The script will generate a total of 10 different configs in tree-based/job_configs for tree-based algorithm:

  • tree-based cyclic training with uniform data split for 5 clients
  • tree-based cyclic training with non-uniform data split for 5 clients
  • tree-based bagging training with uniform data split and uniform shrinkage for 5 clients
  • tree-based bagging training with non-uniform data split and uniform shrinkage for 5 clients
  • tree-based bagging training with non-uniform data split and scaled shrinkage for 5 clients
  • tree-based cyclic training with uniform data split for 20 clients
  • tree-based cyclic training with non-uniform data split for 20 clients
  • tree-based bagging training with uniform data split and uniform shrinkage for 20 clients
  • tree-based bagging training with non-uniform data split and uniform shrinkage for 20 clients
  • tree-based bagging training with non-uniform data split and scaled shrinkage for 20 clients

The script will also generate 2 configs in histogram-based/job_configs for histogram-base algorithm:

  • histogram-based training with uniform data split for 2 clients
  • histogram-based training with uniform data split for 5 clients

Run experiments for tree-based and histogram-based settings

After you run the two scripts data_split_gen.sh and job_config_gen.sh, please go to sub-folder tree-based for running tree-based algorithms, and sub-folder histogram-based for running histogram-based algorithms.

GPU support

By default, CPU based training is used.

If the CUDA is installed on the site, tree construction and prediction can be accelerated using GPUs.

GPUs are enabled by using :code:gpu_hist as :code:tree_method parameter. For example, :: "xgboost_params": { "max_depth": 8, "eta": 0.1, "objective": "binary:logistic", "eval_metric": "auc", "tree_method": "gpu_hist", "gpu_id": 0, "nthread": 16 }

For GPU based training, edit job_config_gen.sh to change TREE_METHOD="hist" to TREE_METHOD="gpu_hist". Then run the job_config_gen.sh again to generates new job configs for GPU-based training.

Multi GPU support

Multiple GPUs can be supported by running one NVFlare client for each GPU. Each client runs a different NVFlare app with the corresponding :code:gpu_id assigned.
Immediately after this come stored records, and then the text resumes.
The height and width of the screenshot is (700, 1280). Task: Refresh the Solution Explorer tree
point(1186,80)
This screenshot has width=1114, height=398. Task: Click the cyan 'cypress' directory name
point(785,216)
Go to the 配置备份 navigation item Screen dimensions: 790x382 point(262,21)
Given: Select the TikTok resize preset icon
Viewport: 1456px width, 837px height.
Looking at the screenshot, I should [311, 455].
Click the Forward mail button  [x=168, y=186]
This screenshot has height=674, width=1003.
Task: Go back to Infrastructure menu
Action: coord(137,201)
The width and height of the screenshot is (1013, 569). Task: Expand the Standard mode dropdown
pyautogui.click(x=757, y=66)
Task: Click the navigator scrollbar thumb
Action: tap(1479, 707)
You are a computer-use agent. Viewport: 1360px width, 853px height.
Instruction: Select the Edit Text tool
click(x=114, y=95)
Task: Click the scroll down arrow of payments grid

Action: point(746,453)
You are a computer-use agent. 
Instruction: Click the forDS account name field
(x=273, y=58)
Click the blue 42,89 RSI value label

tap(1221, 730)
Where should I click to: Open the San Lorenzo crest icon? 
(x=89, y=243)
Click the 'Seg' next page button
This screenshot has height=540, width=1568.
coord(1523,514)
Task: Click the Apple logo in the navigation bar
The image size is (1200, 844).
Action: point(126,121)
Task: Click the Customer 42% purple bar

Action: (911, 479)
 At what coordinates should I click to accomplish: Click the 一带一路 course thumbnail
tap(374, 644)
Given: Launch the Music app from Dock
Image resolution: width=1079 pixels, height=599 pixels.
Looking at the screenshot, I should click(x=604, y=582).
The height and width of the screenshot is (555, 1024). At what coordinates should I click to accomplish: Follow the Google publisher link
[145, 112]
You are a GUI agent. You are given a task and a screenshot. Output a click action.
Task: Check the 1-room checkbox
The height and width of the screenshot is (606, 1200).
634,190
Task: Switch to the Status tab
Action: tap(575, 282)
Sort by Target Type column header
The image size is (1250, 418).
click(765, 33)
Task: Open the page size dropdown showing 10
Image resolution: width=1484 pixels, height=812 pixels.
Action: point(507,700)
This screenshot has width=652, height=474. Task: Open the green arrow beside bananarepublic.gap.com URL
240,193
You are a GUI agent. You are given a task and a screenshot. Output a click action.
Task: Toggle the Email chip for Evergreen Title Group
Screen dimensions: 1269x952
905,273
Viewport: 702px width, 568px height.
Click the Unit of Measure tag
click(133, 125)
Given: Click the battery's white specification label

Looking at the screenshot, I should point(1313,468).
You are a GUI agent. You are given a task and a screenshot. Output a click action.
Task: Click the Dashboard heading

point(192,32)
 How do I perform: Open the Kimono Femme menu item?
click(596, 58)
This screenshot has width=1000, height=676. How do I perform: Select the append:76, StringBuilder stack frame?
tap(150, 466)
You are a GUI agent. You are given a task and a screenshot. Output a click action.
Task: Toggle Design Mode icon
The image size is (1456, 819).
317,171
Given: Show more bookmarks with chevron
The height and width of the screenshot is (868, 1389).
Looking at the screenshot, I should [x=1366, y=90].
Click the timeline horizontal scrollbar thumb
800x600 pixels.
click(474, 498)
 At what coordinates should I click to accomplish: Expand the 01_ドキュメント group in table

Assuming there are 2 physical client sites, each with 2 GPUs (id 0 and 1). We can start 4 NVFlare client processes (site-1a, site-1b, site-2a, site-2b), one for each GPU. The job layout looks like this, ::

xgb_multi_gpu_job
├── app_server
│   └── config
│       └── config_fed_server.json
├── app_site1_gpu0
│   └── config
│       └── config_fed_client.json
├── app_site1_gpu1
│   └── config
│       └── config_fed_client.json
├── app_site2_gpu0
│   └── config
│       └── config_fed_client.json
├── app_site2_gpu1
│   └── config
│       └── config_fed_client.json
└── meta.json

Each app is deployed to its own client site. Here is the :code:meta.json, ::

{
  "name": "xgb_multi_gpu_job",
  "resource_spec": {
    "site-1a": {
      "num_of_gpus": 1,
      "mem_per_gpu_in_GiB": 1
    },
    "site-1b": {
      "num_of_gpus": 1,
      "mem_per_gpu_in_GiB": 1
    },
    "site-2a": {
      "num_of_gpus": 1,
      "mem_per_gpu_in_GiB": 1
    },
    "site-2b": {
      "num_of_gpus": 1,
      "mem_per_gpu_in_GiB": 1
    }
  },
  "deploy_map": {
    "app_server": [
      "server"
    ],
    "app_site1_gpu0": [
      "site-1a"
    ],
    "app_site1_gpu1": [
      "site-1b"
    ],
    "app_site2_gpu0": [
      "site-2a"
    ],
    "app_site2_gpu1": [
      "site-2b"
    ]
  },
  "min_clients": 4
}

For federated XGBoost, all clients must participate in the training. Therefore, :code:min_clients must equal to the number of clients.